8. Voituron N, Menuet C, Dutschmann M, Hilaire G. {{Physiological definition of upper airway obstructions in mouse model for Rett syndrome}}. {Respir Physiol Neurobiol} (Sep 30);173(2):146-156.

Rett syndrome is a neuro-developmental disease accompanied by breathing symptoms including breath-hold events, and is caused by mutation of the transcriptional repressor methyl-CpG-binding protein 2 (MeCP2). Males of Mecp2-deficient mice (Mecp2(-/y)) also develop breathing symptoms, with erratic rhythm and life-threatening apnoeas from postnatal day 30 (P30), leading to respiratory distress and premature death at around P60. We investigated the respiratory function of conscious Mecp2(-/y) mice at P40-P60 using conventional whole-body plethysmography, double-chamber plethysmography and chest EMG recordings. Double-chamber plethysmography revealed a persistent increase in respiratory work-load with enlarged chest movements, but no subsequent increase of tidal volume thus revealing a mismatch between airflow and muscle work-load. Apnoeas occurred with cessation of both chest movements and ventilation, but some (40%) developed with persisting rhythmic chest EMG discharges or chest movements without respiratory airflow, suggesting respiratory efforts against obstructed airways. Airway obstruction was maintained even when the respiratory drive increased significantly, triggering large chest EMG discharges and movements. Whole-body plethysmography of Mecp2(-/y) mice revealed significant increases of spirograms, reflecting forced chest movements against partially obstructed airways. The persisting chest EMG discharges and rhythmic chest movements without respiratory airflow suggest that Mecp2 inactivation alters neural circuits controlling the upper airway dilator muscles. The observed breath-hold events in Mecp2(-/y) mice might imply disturbance of neural circuits attached to voluntary control of breathing.

9. Wilson CE, Freeman P, Brock J, Burton AM, Palermo R. {{Facial identity recognition in the broader autism phenotype}}. {PLoS One};5(9)

BACKGROUND: The ‘broader autism phenotype’ (BAP) refers to the mild expression of autistic-like traits in the relatives of individuals with autism spectrum disorder (ASD).
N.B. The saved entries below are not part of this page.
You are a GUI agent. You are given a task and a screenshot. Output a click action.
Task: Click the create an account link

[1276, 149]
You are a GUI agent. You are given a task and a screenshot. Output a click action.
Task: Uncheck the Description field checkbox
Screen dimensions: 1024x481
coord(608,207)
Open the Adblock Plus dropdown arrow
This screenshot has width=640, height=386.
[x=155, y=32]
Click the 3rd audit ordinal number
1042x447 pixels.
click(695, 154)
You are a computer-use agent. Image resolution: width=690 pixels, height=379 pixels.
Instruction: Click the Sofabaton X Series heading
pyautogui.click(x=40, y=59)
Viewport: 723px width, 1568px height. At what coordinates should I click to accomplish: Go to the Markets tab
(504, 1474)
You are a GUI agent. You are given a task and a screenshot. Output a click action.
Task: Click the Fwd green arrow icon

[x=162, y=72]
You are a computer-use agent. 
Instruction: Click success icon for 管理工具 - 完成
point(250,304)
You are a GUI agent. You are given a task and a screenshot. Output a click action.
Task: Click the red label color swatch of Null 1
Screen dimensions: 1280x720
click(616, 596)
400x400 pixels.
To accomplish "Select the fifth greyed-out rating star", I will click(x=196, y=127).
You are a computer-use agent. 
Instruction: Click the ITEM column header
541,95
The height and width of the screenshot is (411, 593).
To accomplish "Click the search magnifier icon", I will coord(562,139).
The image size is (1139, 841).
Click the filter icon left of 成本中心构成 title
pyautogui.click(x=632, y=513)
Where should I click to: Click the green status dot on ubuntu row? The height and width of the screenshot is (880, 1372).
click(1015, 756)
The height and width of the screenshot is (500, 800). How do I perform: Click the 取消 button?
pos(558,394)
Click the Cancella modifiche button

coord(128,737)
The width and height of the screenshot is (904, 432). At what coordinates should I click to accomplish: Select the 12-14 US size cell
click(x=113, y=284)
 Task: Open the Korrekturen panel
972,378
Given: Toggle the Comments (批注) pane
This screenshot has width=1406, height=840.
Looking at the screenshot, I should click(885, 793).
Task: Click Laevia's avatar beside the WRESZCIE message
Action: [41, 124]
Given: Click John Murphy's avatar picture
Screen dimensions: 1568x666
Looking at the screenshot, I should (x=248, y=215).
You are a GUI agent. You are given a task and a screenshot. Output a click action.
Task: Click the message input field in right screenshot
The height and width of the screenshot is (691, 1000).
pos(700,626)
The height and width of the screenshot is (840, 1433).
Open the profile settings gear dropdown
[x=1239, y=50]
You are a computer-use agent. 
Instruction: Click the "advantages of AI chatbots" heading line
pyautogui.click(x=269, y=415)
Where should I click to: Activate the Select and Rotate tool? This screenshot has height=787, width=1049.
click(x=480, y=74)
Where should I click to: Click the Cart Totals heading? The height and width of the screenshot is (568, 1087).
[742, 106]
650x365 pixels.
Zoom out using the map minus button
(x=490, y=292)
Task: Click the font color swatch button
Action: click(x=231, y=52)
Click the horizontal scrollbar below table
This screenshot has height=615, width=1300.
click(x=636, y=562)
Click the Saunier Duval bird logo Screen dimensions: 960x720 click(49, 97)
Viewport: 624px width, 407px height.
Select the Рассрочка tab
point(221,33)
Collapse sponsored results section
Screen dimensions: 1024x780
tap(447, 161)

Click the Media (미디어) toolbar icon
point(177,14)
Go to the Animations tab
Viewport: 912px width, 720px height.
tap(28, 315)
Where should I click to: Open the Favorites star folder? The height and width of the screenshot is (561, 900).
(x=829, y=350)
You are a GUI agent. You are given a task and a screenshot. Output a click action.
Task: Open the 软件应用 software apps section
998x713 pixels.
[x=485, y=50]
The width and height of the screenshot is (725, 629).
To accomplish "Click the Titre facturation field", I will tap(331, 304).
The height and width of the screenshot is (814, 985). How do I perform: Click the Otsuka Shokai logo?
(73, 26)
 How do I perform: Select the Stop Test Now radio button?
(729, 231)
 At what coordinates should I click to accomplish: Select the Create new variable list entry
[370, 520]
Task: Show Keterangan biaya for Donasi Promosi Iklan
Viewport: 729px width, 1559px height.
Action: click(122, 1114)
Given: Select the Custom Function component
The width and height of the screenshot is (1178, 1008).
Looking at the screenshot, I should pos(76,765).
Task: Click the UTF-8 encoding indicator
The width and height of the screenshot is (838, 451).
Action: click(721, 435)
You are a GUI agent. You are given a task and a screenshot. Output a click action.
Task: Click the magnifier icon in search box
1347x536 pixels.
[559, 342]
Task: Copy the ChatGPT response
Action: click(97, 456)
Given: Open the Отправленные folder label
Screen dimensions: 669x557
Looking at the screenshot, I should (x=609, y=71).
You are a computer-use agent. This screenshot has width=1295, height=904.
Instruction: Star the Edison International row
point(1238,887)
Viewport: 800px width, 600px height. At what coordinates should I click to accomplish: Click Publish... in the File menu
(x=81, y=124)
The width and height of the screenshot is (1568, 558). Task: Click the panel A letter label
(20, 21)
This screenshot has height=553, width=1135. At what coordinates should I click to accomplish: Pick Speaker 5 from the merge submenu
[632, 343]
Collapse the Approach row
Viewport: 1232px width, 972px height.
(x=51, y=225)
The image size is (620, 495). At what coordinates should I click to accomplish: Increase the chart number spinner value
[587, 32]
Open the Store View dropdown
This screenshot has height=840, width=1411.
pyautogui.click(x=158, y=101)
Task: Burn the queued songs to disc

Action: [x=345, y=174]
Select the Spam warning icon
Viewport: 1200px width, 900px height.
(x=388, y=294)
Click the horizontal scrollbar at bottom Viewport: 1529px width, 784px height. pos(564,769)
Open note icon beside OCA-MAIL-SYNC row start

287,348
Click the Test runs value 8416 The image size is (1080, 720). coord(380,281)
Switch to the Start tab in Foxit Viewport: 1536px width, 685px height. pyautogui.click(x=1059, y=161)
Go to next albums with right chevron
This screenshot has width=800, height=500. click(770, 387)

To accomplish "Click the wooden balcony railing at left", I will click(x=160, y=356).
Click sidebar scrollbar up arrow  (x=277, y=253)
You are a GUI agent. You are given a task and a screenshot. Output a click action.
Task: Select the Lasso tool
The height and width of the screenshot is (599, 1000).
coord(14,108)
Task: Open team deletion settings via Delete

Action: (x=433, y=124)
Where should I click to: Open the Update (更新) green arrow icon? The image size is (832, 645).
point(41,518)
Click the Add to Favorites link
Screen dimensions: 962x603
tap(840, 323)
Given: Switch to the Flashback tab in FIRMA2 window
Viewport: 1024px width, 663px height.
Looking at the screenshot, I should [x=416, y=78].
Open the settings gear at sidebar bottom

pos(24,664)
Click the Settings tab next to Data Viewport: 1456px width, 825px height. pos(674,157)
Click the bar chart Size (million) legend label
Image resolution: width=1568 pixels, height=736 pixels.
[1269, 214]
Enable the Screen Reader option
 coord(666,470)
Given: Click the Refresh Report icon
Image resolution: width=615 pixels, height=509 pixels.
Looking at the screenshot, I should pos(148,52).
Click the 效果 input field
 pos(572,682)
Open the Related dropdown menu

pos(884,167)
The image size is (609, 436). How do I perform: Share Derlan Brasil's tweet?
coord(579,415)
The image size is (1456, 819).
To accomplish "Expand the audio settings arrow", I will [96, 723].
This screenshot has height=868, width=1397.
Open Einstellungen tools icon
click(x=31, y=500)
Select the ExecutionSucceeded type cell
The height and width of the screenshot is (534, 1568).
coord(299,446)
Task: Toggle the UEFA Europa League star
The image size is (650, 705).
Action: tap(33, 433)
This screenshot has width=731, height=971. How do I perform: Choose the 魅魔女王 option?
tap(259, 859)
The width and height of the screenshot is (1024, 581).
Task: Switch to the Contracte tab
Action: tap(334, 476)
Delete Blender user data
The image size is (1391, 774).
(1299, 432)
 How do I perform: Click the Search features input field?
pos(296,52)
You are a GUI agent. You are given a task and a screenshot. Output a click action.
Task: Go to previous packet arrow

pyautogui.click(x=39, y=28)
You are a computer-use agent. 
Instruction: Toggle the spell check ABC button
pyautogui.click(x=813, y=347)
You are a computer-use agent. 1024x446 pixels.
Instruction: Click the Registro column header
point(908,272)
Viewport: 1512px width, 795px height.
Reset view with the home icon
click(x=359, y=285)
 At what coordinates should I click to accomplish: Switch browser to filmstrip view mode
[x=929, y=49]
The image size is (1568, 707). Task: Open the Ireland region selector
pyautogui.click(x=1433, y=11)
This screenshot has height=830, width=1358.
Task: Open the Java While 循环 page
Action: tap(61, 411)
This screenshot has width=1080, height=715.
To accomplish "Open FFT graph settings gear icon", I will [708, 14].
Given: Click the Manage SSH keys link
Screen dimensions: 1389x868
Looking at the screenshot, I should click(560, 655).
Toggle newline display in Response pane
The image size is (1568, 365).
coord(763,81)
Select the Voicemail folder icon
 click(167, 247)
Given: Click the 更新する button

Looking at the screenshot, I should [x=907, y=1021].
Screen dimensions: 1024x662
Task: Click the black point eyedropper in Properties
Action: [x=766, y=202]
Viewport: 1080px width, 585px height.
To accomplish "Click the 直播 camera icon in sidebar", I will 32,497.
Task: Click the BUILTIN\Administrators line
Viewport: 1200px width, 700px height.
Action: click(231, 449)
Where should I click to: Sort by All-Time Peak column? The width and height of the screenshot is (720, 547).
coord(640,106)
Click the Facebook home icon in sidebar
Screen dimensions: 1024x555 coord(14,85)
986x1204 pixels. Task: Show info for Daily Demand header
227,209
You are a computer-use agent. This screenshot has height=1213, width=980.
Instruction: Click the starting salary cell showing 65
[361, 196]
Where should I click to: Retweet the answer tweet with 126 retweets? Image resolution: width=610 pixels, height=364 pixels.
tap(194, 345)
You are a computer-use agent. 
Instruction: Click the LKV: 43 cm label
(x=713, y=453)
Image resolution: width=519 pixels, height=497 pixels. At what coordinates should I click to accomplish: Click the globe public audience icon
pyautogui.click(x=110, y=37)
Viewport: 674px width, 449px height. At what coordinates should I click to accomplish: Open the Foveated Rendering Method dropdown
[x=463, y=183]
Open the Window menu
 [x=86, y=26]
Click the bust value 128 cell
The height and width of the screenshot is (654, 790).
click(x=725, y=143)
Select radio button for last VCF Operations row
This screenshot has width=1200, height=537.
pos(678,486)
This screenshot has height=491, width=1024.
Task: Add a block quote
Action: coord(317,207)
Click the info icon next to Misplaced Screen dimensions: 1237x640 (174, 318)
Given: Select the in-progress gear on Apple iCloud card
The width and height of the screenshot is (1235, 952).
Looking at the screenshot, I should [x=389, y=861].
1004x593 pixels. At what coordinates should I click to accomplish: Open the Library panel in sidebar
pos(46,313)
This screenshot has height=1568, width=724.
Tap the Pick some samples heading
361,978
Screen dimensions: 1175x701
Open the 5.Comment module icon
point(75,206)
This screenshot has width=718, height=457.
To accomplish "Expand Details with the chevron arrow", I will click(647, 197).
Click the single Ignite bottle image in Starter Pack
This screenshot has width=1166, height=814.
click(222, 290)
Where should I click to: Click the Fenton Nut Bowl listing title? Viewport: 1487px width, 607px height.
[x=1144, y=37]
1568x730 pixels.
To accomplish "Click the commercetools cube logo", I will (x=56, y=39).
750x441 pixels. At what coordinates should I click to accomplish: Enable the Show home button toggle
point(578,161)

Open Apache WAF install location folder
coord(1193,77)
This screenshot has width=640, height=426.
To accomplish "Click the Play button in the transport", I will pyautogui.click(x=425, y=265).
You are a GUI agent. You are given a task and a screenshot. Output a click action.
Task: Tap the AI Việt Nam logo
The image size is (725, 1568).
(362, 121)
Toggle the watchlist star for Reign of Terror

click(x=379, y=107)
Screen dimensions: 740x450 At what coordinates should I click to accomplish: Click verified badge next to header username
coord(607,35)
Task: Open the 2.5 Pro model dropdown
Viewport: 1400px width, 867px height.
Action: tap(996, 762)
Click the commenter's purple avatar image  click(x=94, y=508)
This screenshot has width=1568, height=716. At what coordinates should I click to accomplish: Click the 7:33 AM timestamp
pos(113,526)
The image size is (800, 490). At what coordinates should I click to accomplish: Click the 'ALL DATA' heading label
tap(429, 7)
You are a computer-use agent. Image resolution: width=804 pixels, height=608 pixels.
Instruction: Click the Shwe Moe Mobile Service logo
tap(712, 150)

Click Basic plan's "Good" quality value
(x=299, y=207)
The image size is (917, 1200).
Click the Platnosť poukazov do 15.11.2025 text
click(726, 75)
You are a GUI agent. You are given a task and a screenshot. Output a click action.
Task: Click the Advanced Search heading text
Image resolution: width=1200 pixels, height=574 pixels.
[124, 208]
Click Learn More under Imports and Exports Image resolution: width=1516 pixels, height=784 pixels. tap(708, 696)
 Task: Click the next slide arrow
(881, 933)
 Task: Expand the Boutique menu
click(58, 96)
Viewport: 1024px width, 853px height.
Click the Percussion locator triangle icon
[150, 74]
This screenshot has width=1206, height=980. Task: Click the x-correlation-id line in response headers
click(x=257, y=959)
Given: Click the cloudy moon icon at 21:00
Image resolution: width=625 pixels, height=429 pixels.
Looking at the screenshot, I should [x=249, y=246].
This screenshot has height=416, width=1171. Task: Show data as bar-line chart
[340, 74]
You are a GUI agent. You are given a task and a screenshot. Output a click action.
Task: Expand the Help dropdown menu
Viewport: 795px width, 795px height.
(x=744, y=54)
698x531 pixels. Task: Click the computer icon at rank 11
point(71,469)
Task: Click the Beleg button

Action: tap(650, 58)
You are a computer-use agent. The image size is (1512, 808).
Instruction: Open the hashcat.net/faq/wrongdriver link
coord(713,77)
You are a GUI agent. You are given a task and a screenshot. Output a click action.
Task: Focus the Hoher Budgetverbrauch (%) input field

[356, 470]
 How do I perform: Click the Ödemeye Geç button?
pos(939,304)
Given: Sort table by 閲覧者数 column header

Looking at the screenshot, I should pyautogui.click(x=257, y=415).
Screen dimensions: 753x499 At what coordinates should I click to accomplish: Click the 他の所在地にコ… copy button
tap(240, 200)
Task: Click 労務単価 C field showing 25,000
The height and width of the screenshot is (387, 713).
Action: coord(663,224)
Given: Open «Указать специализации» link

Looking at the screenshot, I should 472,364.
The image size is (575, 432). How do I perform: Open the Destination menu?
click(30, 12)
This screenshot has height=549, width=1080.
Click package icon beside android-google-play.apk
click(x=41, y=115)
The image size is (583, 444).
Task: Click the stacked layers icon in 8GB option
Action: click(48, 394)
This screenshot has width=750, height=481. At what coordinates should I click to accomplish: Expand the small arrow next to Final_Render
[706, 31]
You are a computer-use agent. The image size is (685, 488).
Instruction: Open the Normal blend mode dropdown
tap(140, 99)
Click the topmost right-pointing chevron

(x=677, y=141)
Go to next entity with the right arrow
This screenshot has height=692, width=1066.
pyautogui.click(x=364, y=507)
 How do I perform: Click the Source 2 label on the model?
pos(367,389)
Establishing the presence of ASD traits provides insight into which traits are heritable in ASD. Here, the ability to recognise facial identity was tested in 33 parents of ASD children. METHODOLOGY AND RESULTS: In experiment 1, parents of ASD children completed the Cambridge Face Memory Test (CFMT), and a questionnaire assessing the presence of autistic personality traits. The parents, particularly the fathers, were impaired on the CFMT, but there were no associations between face recognition ability and autistic personality traits. In experiment 2, parents and probands completed equivalent versions of a simple test of face matching. On this task, the parents were not impaired relative to typically developing controls, however the proband group was impaired. Crucially, the mothers’ face matching scores correlated with the probands’, even when performance on an equivalent test of matching non-face stimuli was controlled for. CONCLUSIONS AND SIGNIFICANCE: Components of face recognition ability are impaired in some relatives of ASD individuals. Results suggest that face recognition skills are heritable in ASD, and genetic and environmental factors accounting for the pattern of heritability are discussed. In general, results demonstrate the importance of assessing the skill level in the proband when investigating particular characteristics of the BAP.